İrade; bir şeyi talep etmek ve ısrarla dilemektir. İrade, bütün canlılar içinde insanın en bariz vasfıdır. Çünkü irade insanın seçme hürriyetini ifade eder.

İrade; aynı zamanda el değirmeninin ortasındaki çubuktur. Hafif hafif esen rüzgârdır.  İnsan iradesine sahip olduğu zaman yavaş yavaş bir hava estirir. Bir esinti ve rüzgâr estirir. İrade sahibi olduğunda değirmen taşının dönmesinde inisiyatif sahibi olur. El değirmeni yuvarlak olduğu ve dönerek iş gördüğü için zaman döngüsünü ifade eder. Bu şekilde değirmen taşı, iradesine sahip çıkan kimse için engelleri öğütür.

İnsan iradesine sahip çıktığı ve iradesini nerde, nasıl kullanacağını bildiği zaman inisiyatif sahibi olur. İradesiyle toplumda belirleyici olur. Her tercih bir irade değildir. Çünkü iradenin özelliği onun bir murada yönelik olmasıdır. Murat da insanın dilediği ve ulaşmak istediği nihai hedef ve gayedir. O halde irade murattır. Murat da iradeye bağlıdır. Murat, bir şeyi aşkla- şevkle talep etmektir. Fakat bu talebin helal ve meşru olması gerekir. İrade meşru bir murada yönelmediği zaman boşa gider. Hz. Yusuf`u kapıları kilitleyip bir dairede tuttuğu halde, Zeliha muradına eremedi. Demek ki insanın muradına ulaşması için muradının meşru olması gerekir. Her taraftan kuşatsa dahi eğer irade meşru bir murada yönelmiyorsa o murat boşa gider. 

İrade hür olmalıdır ki murada ulaşsın. Hz. Yusuf`u bir yere kapatan Zeliha çok istemesine rağmen muradına ulaşamamıştır. Demek ki murat iradenin özgür olmasıyla alakalıdır. Ahlaksızlığı bir tercih olarak gören anlayış asla muradına ulaşamaz.

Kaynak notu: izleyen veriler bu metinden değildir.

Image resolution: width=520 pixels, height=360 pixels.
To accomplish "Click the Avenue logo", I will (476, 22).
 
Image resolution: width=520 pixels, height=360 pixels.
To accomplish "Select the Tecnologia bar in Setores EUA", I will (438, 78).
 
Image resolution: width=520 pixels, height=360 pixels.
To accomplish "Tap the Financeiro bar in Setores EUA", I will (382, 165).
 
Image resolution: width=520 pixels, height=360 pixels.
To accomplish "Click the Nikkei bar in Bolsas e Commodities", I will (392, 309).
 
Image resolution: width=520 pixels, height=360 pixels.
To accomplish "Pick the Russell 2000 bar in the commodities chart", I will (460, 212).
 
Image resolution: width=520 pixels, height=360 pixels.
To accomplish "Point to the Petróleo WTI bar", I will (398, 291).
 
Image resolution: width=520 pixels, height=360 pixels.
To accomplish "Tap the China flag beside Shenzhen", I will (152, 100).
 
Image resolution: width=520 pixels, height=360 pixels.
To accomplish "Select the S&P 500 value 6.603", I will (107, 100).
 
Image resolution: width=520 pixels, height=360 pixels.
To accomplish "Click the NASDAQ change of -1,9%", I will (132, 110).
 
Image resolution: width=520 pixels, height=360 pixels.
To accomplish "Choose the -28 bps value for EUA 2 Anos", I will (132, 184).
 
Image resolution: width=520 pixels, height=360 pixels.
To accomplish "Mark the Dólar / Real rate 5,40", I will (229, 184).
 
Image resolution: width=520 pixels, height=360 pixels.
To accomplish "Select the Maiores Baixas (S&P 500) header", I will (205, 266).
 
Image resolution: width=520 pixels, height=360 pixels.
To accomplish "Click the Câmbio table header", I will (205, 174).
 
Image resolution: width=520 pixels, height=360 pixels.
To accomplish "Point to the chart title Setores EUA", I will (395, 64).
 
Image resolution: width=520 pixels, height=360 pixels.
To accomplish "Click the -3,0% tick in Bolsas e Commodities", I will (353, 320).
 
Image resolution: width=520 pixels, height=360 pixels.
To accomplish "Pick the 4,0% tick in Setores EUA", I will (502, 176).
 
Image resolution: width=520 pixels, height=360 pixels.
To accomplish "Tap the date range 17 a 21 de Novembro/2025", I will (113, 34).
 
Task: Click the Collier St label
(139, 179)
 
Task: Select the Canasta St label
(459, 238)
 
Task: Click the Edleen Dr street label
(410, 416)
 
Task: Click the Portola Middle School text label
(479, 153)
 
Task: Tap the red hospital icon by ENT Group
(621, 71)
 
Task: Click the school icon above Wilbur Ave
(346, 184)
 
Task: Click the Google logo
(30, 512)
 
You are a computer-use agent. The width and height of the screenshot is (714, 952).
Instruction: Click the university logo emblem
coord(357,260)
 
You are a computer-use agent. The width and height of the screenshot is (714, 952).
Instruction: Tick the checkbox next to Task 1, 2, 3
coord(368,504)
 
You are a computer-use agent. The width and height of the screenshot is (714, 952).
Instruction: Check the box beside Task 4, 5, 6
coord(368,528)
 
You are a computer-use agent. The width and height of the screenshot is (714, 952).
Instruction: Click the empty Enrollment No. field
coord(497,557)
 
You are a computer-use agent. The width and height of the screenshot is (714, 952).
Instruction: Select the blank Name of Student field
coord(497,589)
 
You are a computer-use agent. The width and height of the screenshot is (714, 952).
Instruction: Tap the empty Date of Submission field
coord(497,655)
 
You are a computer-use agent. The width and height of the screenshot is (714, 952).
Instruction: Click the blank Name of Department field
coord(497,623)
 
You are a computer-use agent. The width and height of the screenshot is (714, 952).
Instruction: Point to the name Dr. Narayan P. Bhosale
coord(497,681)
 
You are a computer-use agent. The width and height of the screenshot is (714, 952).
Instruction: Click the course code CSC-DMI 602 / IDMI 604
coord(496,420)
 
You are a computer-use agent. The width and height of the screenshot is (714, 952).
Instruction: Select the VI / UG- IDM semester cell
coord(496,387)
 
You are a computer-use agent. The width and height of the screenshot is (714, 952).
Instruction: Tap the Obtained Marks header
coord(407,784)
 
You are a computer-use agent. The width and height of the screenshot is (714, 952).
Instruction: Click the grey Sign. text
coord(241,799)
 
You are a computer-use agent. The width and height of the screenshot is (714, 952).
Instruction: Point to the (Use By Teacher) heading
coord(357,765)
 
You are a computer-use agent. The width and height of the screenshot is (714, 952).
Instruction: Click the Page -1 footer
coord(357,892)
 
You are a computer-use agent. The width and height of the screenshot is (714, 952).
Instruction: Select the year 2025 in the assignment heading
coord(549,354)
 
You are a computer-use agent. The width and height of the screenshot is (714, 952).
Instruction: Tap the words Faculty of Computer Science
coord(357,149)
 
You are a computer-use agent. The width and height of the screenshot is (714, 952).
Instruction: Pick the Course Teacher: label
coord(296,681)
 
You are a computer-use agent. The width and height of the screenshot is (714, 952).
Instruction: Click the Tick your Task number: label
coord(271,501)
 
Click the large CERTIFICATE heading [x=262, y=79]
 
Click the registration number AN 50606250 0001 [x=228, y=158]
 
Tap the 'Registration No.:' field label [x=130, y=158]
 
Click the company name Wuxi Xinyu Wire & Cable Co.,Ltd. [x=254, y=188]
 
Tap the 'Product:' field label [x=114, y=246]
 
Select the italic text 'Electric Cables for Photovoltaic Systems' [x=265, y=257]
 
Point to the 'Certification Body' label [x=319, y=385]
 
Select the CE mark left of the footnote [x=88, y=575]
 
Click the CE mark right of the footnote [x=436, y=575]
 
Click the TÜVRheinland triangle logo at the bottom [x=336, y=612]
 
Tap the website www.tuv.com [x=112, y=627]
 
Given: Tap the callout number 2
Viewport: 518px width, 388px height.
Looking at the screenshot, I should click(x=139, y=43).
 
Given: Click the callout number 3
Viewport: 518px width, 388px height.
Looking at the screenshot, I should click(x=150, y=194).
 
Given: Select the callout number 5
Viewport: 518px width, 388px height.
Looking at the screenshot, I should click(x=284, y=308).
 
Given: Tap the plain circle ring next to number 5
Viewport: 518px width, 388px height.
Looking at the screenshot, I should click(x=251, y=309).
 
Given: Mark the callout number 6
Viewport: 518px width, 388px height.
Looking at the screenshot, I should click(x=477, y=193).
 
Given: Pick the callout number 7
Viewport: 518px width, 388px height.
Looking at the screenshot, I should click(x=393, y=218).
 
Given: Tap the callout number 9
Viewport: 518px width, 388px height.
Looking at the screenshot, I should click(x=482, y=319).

İnsan sağlam ve kararlı iradesiyle muradına erer. İnsanın muradı güzelse muhakkak onu bulur. Kötü emeller murat değildir. Kötü amaçlar murat değildir. Dolayısıyla buna ulaşmak diye bir şey yoktur. Kötü amaç murat değildir ki ona ulaşılsın.

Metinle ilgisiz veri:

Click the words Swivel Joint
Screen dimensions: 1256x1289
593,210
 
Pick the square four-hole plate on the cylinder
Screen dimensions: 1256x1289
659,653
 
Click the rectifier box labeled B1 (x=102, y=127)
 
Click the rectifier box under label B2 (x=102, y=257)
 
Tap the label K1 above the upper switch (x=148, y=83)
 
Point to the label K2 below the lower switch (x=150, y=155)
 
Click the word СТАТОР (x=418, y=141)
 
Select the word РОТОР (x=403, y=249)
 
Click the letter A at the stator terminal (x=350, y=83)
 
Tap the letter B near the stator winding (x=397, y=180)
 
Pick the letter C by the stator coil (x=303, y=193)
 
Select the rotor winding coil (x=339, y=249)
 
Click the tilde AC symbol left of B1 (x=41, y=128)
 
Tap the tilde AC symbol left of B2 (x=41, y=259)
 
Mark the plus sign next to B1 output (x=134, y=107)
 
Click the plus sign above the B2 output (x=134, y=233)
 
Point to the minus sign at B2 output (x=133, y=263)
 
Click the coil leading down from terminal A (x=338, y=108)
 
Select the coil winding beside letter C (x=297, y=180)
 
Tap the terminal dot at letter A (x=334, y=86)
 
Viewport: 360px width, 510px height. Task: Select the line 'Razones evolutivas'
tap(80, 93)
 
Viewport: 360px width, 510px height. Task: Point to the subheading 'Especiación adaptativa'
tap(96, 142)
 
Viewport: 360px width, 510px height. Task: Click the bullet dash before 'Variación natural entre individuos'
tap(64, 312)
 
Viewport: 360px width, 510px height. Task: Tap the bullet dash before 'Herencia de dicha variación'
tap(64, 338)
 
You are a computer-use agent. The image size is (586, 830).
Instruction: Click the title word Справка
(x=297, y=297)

İrade ile Rüveyda arasında doğrudan bir bağ vardır. Rüveyda, mühlet ve az bir zaman demektir ve o da iradeyle aynı köktendir. Demek ki irade ile murad arasında bir mühlet vardır. Bu ikisinin arasında Rüveyda vardır. İnsan kendine mühlet vererek muradına erer. “Ben de hilelerine karşılık veririm. Onun için sen kâfirlere mühlet ver, onlara az bir zaman-Rüveyda tanı.” (Tarık:15-17) buyrulur. Ayette geçen Rüveyda, mühlet ve zaman anlamındadır. Demek ki murat için arada Rüveyda`nın olması gerekir.

Rüveyda bir yenilgi değildir. Aksine yolun yarısıdır. Rüveyda bazen kısa bir celse, bazen kısa bir halvet, bazen de uzun bir meclistir. Ama her hâlükârda Rüveyda-mühlet, güzeldir. Dinlendiricidir. Muradın hoş bir esintisidir. İrade ile murat arasında bir bağ kuramayanların Rüveyda`sı yoktur. Rüveyda onlara karşı bir hayal kırıklığı olarak çıkar. Onları şoke eder. Çünkü onların iradeleri sağlam ve meşru bir murada yönelik değildir. Onların iradeleri murattan uzak, muratları iradeden mahrumdur. Böyleyken nasıl onların Rüveydaları olsun.

Bu seçimlerde irade ile murat arasındaki ilişki belirleyici olacaktır. Kimin muradı meşru, kimin iradesi sağlam ise o kazanacaktır. O kazanmıştır. Seçimlerdeki her sonuç onu muradına erdirir. Sonuçlar ya Rüveyda ile bir fasıla ya da onunla bir hâsıladır.

Bu seçimlerde irade, murada ermek için kullanılsın. Her şey güzel ve mukaddes murada yönelik olsun. Ancak Hür ve Temiz adaylar murattır. Madem öyle iradenin de onların olması gerekir.